However, the body responsible for driver licensing has launched a consultation on expanding the eligibility to include other healthcare workers such as nurses.
It says that such a change would speed up the licensing process and reduce pressure on doctors and consultants.
The DVLA is currently struggling with a backlog of licence applications and other paperwork and earlier this year the British Medical Association warned that delays in arranging such checks could put safety at risk.
It estimated that as many as 200,000 drivers are waiting on medical clearance to drive and some are being tempted to turn to other practitioners who don’t know their full history rather than waiting for an appointment with their own GP.
Every year the DVLA makes around 500,000 decisions on motorists’ suitability to drive, using the medical questionnaires completed by a doctor or consultant as the basis for many of these decisions.

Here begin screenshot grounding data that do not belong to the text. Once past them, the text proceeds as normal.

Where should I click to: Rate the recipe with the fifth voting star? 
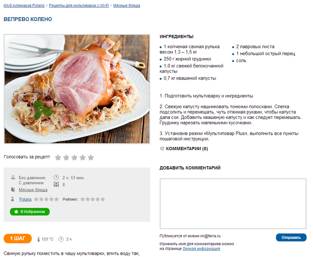click(91, 157)
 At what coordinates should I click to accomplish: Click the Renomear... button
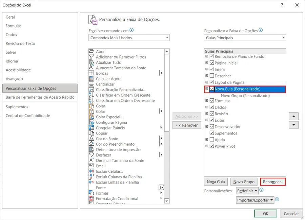coord(273,182)
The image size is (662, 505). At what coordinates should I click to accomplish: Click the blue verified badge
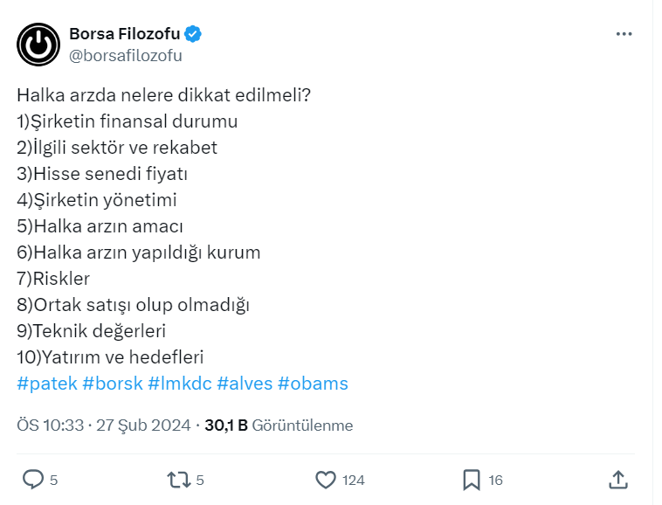193,34
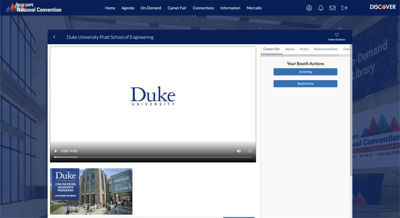Viewport: 400px width, 218px height.
Task: Open your account profile icon
Action: click(x=309, y=7)
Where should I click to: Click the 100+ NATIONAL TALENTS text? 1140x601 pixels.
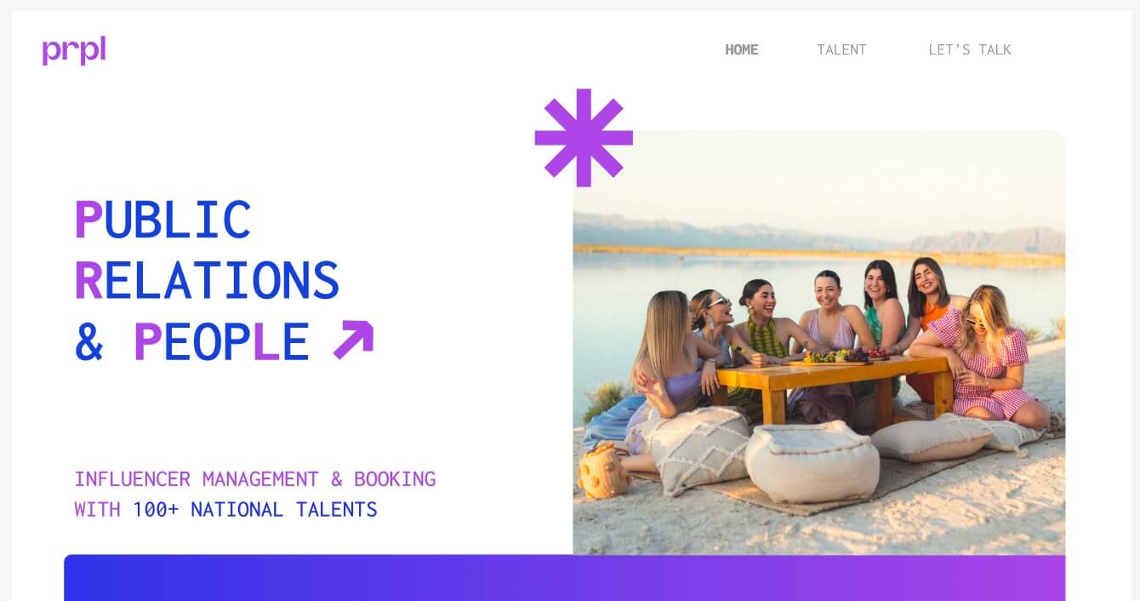[254, 510]
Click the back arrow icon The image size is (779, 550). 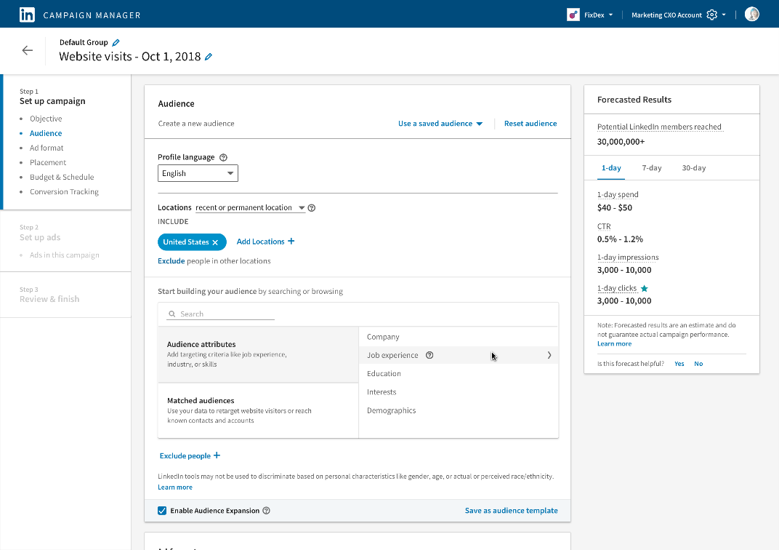(x=28, y=50)
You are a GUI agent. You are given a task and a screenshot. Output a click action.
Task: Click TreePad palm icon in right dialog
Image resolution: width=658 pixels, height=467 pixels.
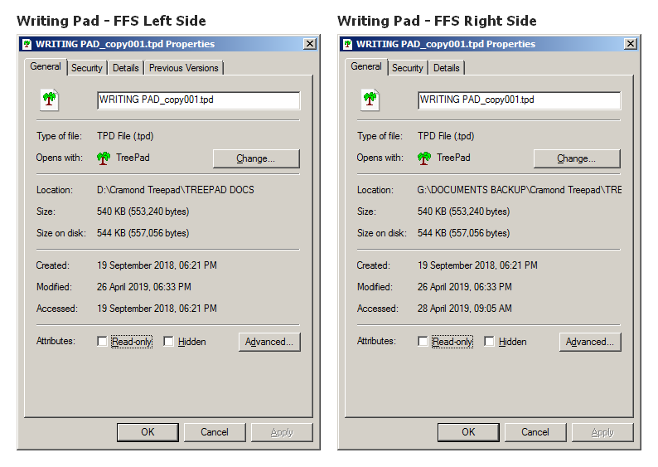(424, 158)
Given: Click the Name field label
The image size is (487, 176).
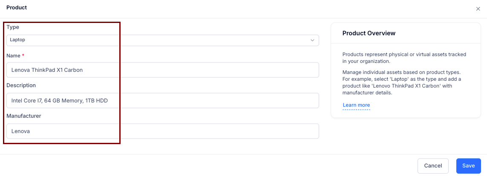Looking at the screenshot, I should click(x=13, y=56).
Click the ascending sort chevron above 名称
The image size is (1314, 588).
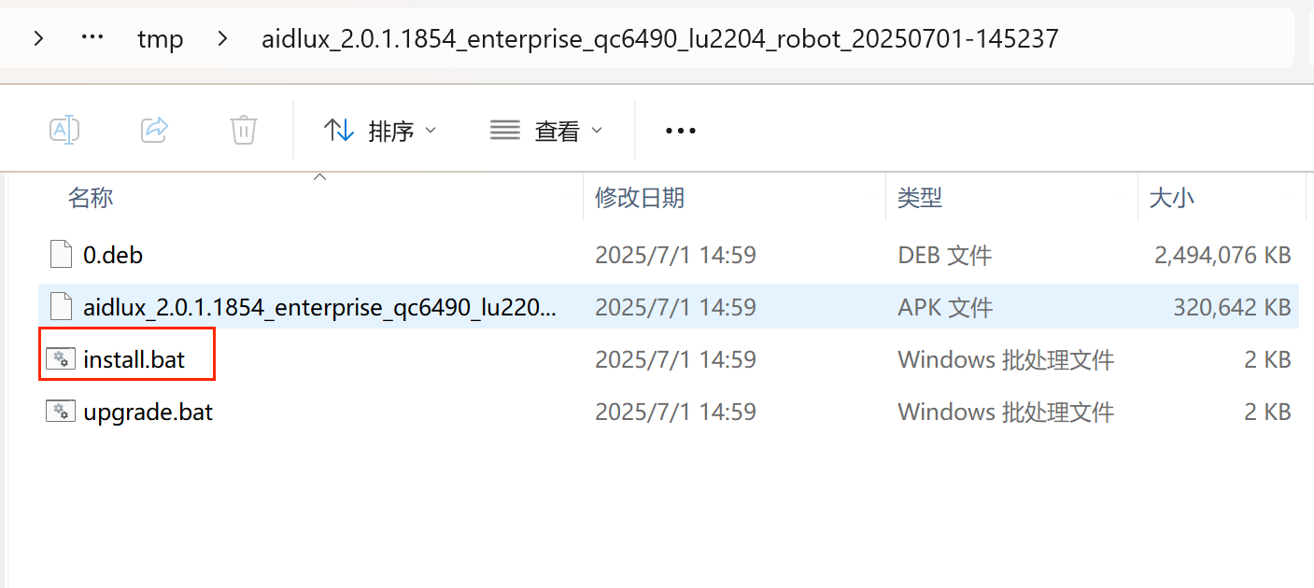(319, 175)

The change would require an amendment to the Road Traffic Act 1988 to allow healthcare professionals other than doctors to complete the medical questionnaires.
DVLA chief executive Julie Lennard said: “Year on year we are seeing an increase in medical licensing applications for drivers and we are continuously looking for ways to improve the process for customers and the medical profession.
“This proposal would allow a wider pool of healthcare professionals to complete a driver’s medical questionnaire, reducing the burden on GPs and consultants. We are particularly keen to seek views from registered healthcare professionals, medical practitioners and representative bodies within the Health Sector on making this change.”
The consultation runs until 6 Decemeber and is available to view on Gov.uk.